Settembre 2007: con una mossa che coglie tutti di sopresa, il New York Times apre gratuitamente al pubblico i suoi archivi storici online. Un enorme tesoro di informazioni esce dal recinto dei contenuti a pagamento, dove fruttava al giornale circa 10 milioni di dollari all’anno. Denaro che il management della testata conta di recuperare grazie all’advertising online.

Gennaio 2010: voci insistenti e autorevoli danno il NYT sul punto di mettere a pagamento tutti i suoi contenuti online. Il modello è quello del Wall Street Journal, dove la testata consente all’utente di navigare gratis alcuni articoli per poi bloccarlo e proporgli di abbonarsi.

Nella distanza siderale che separa queste notizie, la misura dell’impatto devastante che la crisi economica planetaria sommata al radicale mutamento nelle abitudini dei lettori (sempre più connessi in rete) hanno avuto (e stanno avendo) sull’intero sistema della stampa tradizionale.

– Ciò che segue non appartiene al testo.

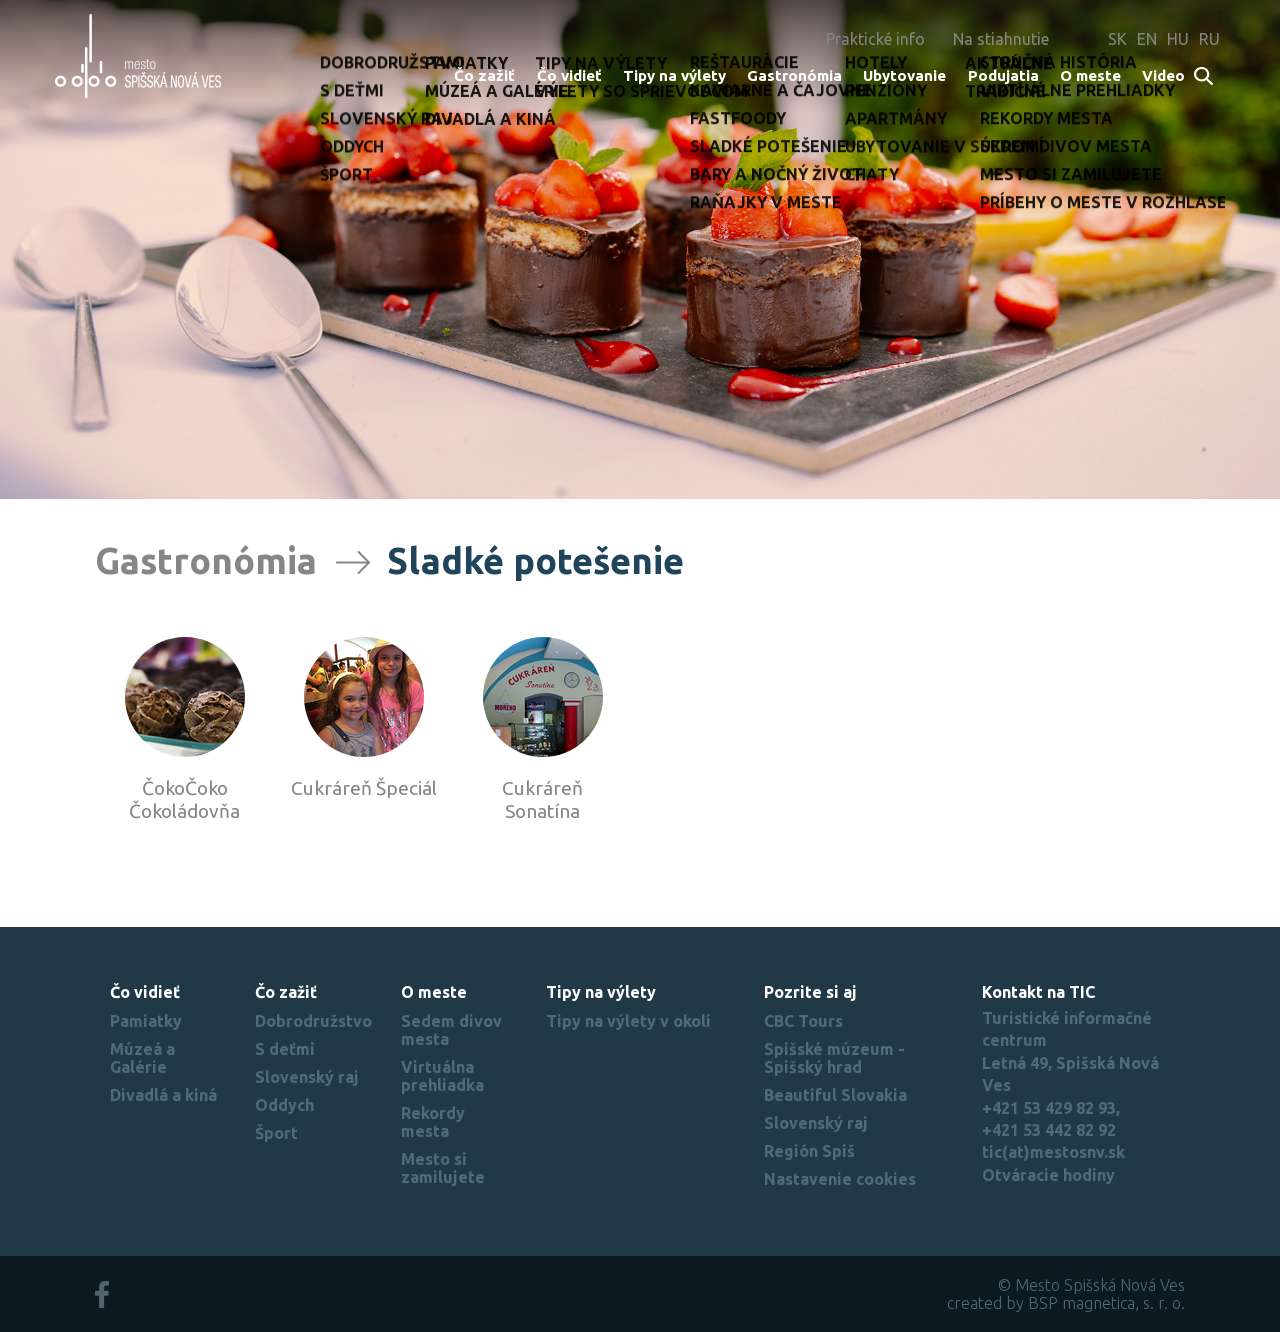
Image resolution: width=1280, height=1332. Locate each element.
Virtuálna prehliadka (442, 1076)
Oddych (284, 1105)
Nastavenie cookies (840, 1179)
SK (1117, 39)
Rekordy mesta (433, 1122)
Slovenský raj (307, 1077)
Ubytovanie (904, 75)
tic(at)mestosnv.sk (1053, 1152)
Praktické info (875, 39)
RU (1209, 39)
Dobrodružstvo (313, 1021)
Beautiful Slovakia (835, 1095)
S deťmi (285, 1049)
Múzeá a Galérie (142, 1058)
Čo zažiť (484, 75)
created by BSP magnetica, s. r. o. (1066, 1303)
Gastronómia (794, 75)
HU (1178, 39)
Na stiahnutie (1001, 39)
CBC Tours (803, 1021)
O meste (1090, 75)
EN (1147, 39)
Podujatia (1003, 75)
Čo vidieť (569, 75)
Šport (276, 1133)
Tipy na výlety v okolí (628, 1021)
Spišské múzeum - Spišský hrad (834, 1058)
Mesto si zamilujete (443, 1168)
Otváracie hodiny (1048, 1175)
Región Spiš (809, 1151)
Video (1163, 75)
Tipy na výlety (674, 75)
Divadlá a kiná (163, 1095)
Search (1204, 77)
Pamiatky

Stampa che non vede quasi passare giorno senza che qualcuno ne annunci la fine predestinata: ultimo in ordine di tempo è stato Alan Mutter, secondo il quale “nel 2025 la popolazione dei lettori di quotidiani in Usa sarà inferiore di un terzo e fra 30 anni si ridurrà del 50%”.

Risorse:

– Alan Mutter: How long can print newspapers last? (Parte 1; Parte 2)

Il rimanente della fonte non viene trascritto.